**WORK TO COMPLETE**
Starting at the line that contains "Show info for Public broadcast capability" and ending at the end of the records, rewrite every line, requests included. Multiply each coordinate in the answers by 0.45 and round it to a whole number, with halves rounding up, and leave the pictures out.

**RECORDS**

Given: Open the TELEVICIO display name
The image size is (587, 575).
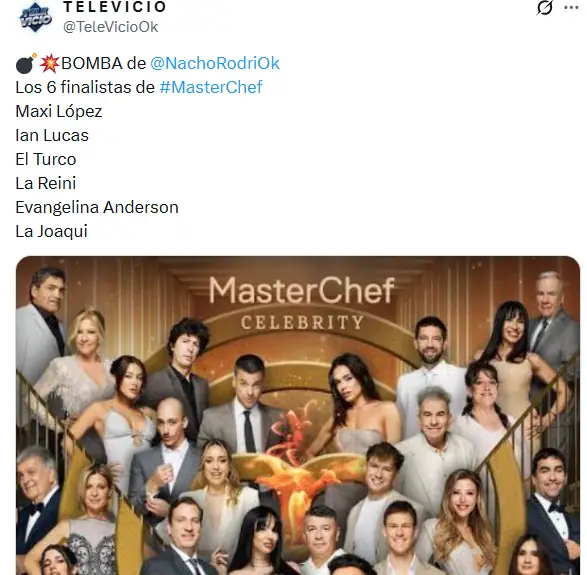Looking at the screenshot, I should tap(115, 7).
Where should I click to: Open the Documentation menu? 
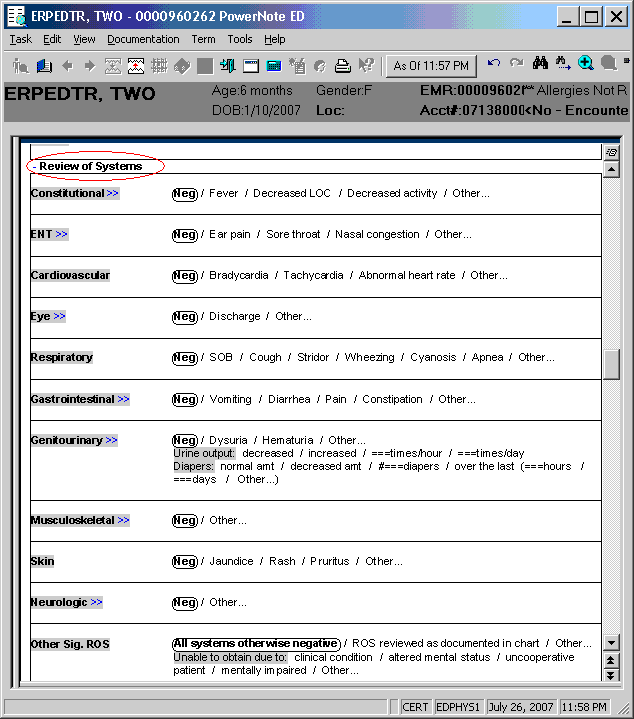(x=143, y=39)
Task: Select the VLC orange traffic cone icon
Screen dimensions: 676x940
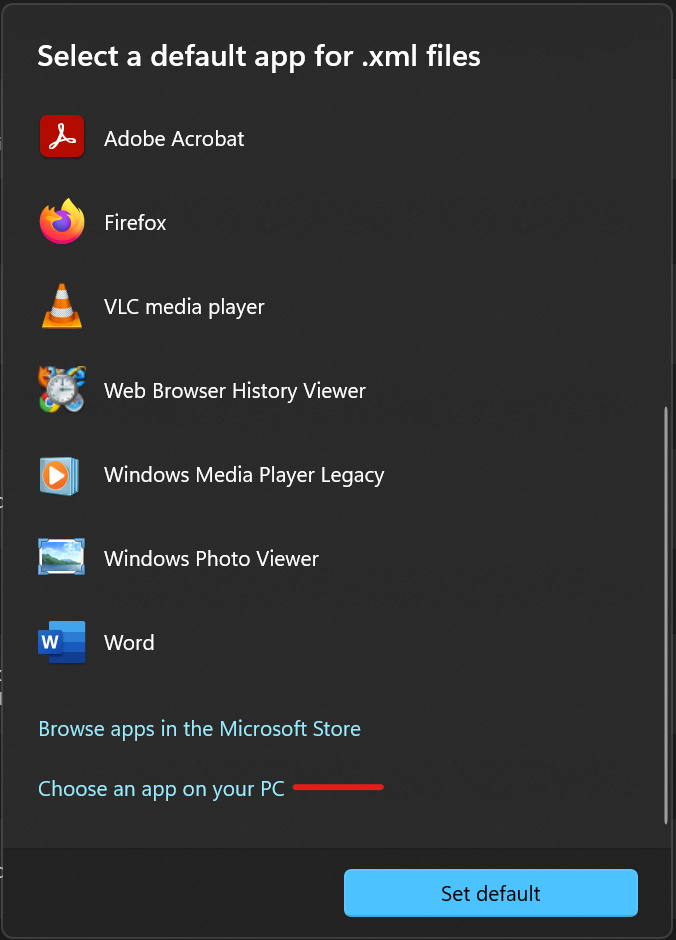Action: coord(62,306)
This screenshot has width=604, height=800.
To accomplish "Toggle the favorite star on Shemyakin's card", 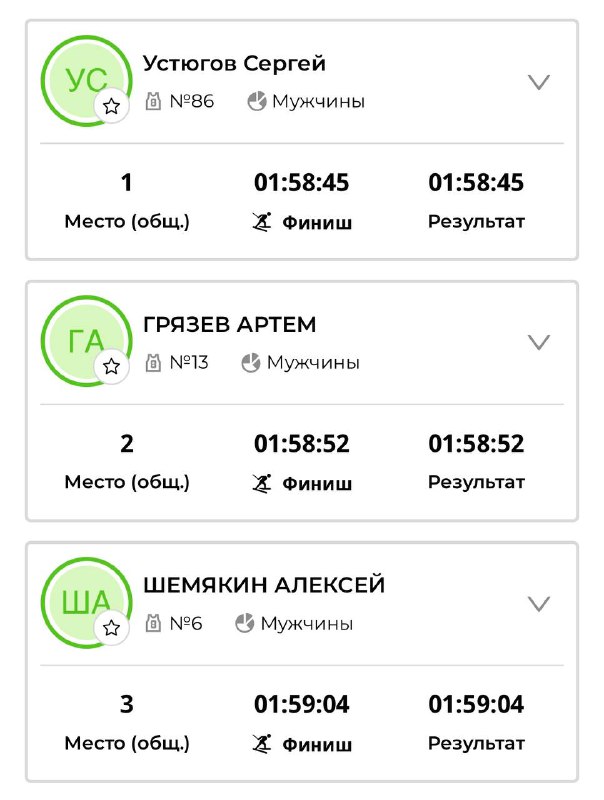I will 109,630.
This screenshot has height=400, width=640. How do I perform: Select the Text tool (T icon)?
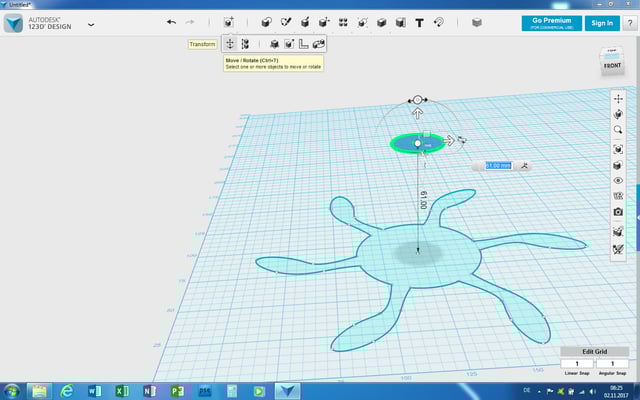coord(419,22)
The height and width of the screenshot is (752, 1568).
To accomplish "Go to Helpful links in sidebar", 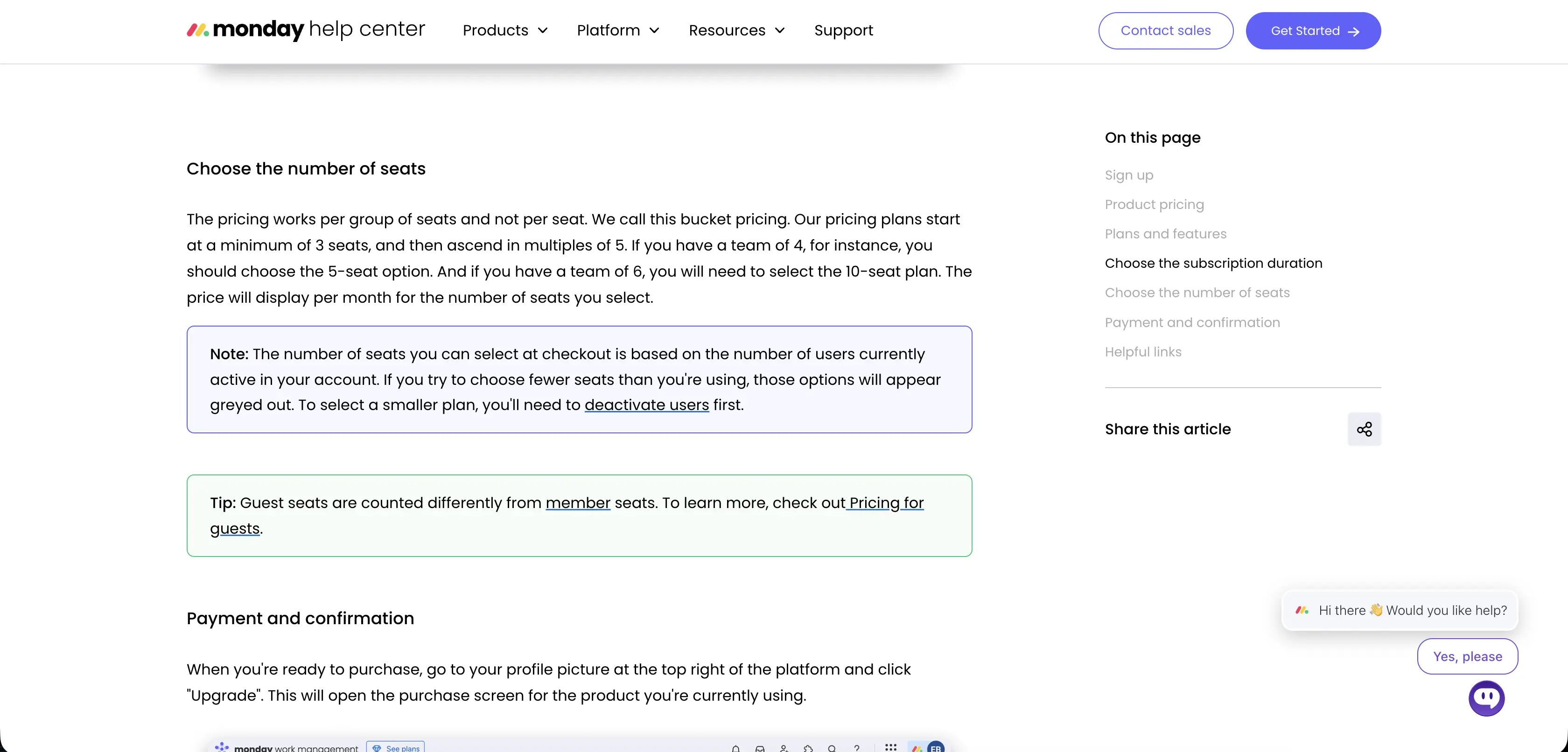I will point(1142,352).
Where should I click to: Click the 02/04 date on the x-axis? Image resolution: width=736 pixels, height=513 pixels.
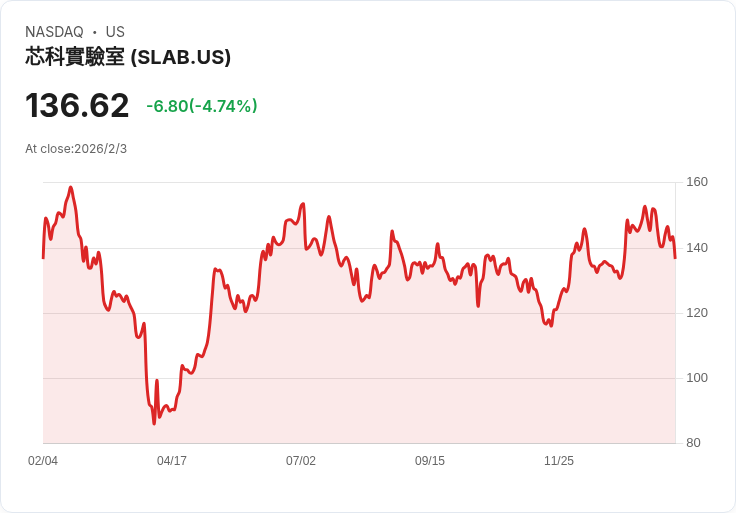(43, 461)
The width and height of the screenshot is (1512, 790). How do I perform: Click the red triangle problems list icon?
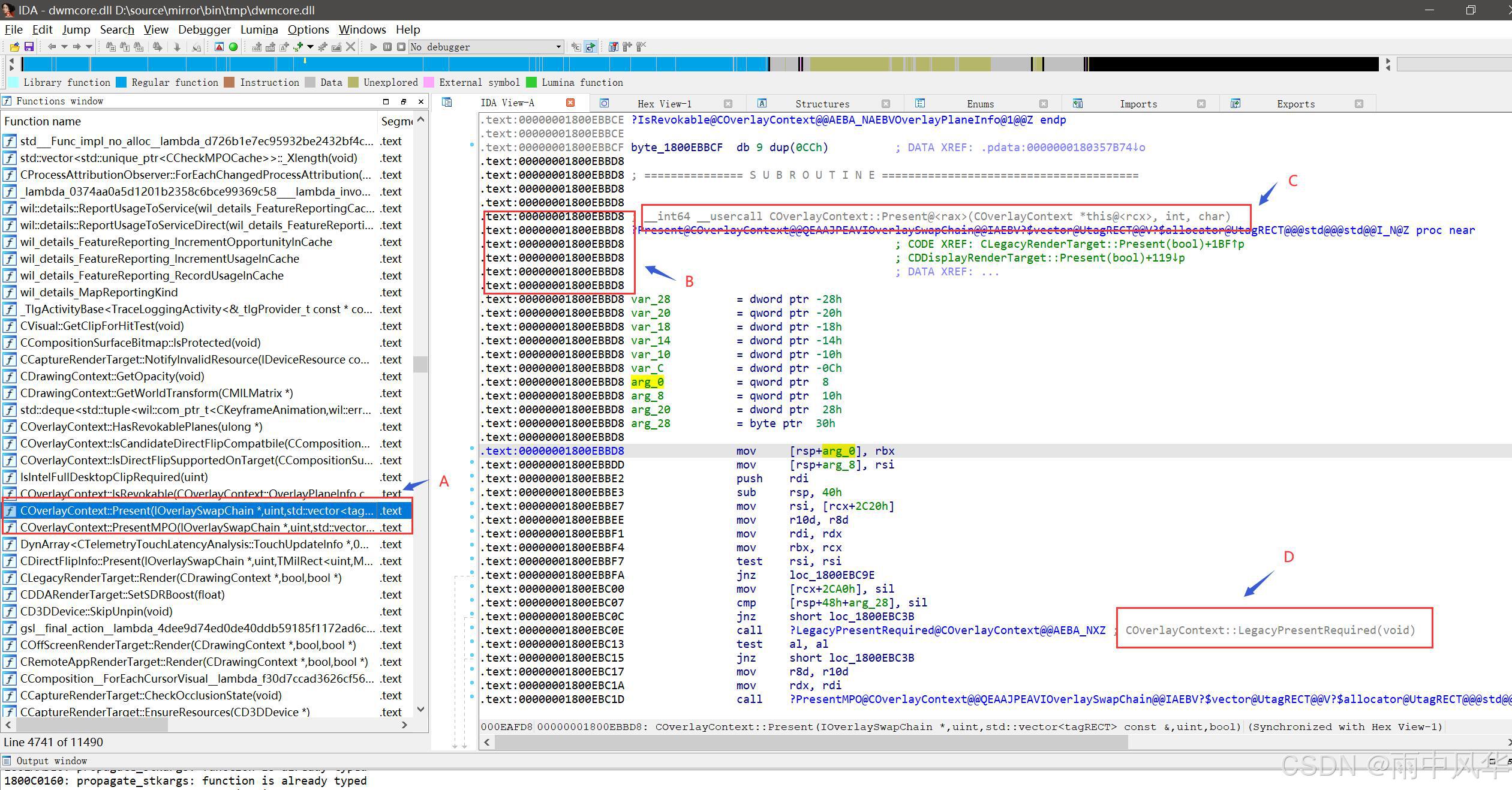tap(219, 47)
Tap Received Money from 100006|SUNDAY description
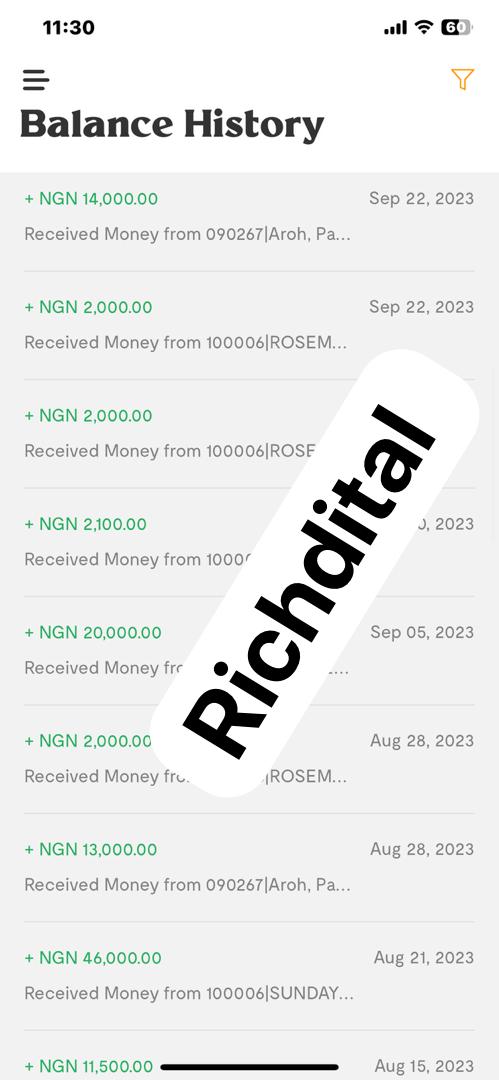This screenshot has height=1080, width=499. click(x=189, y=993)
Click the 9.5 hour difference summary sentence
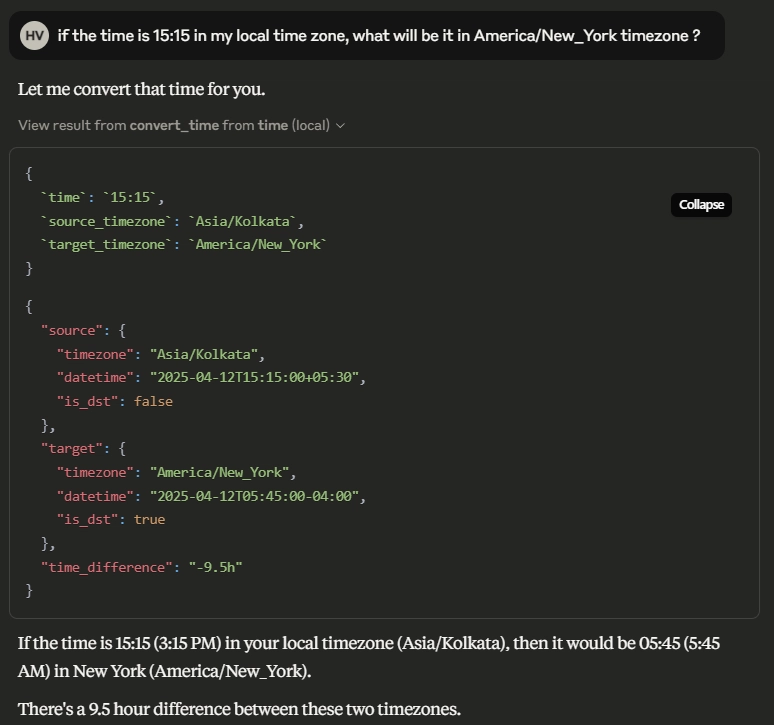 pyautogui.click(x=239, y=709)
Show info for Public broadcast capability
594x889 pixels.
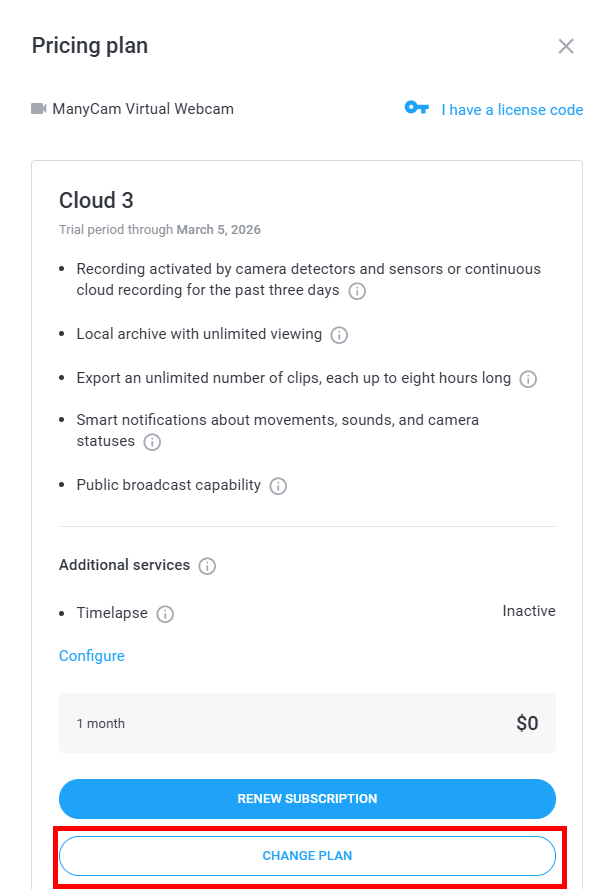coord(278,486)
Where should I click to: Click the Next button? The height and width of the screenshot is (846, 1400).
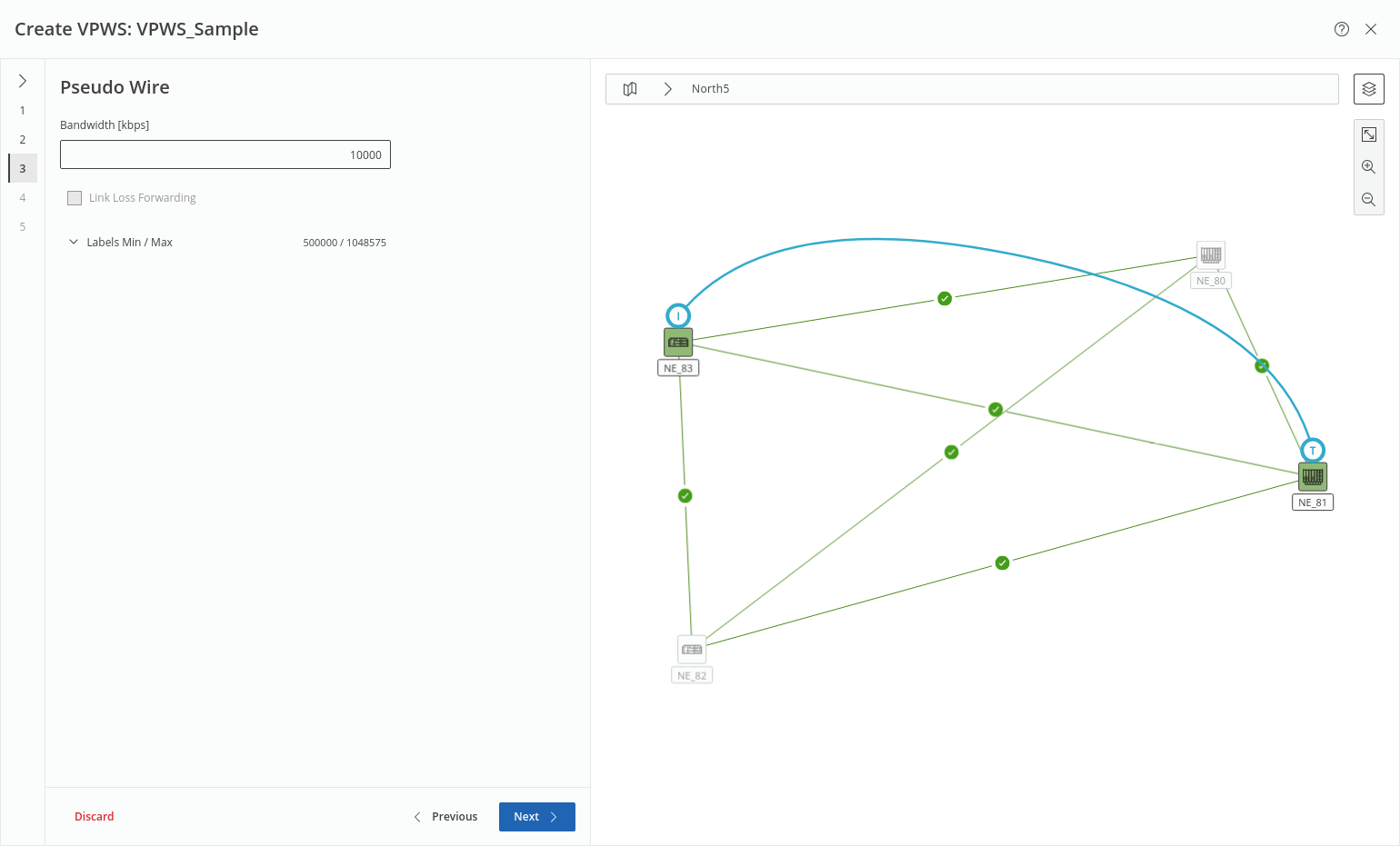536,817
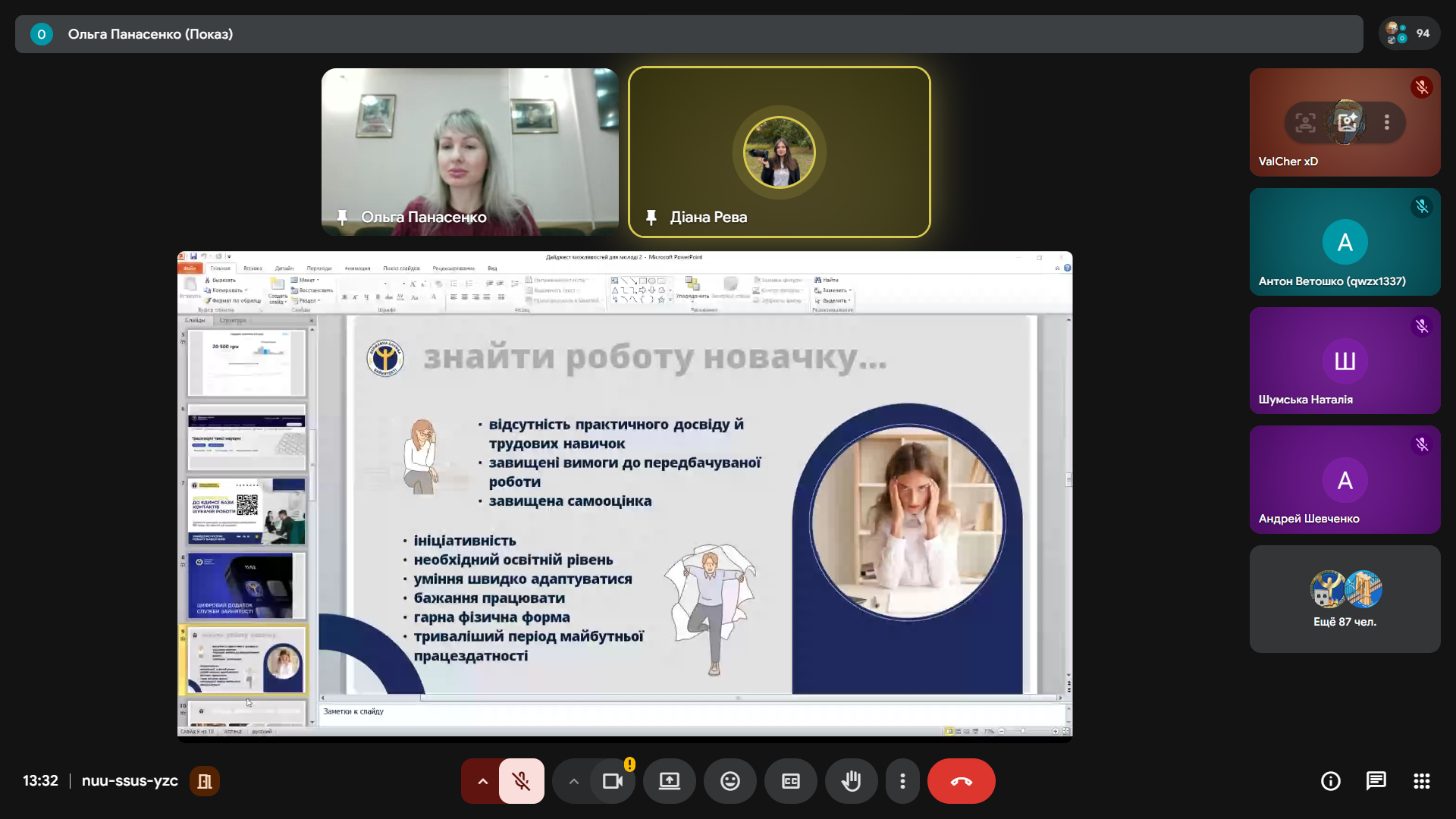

**EXERCISE OUTPUT**
Show info for Public broadcast capability
594x889 pixels.
coord(125,219)
Where should I click to: Click the Next button? The height and width of the screenshot is (846, 1400).
241,368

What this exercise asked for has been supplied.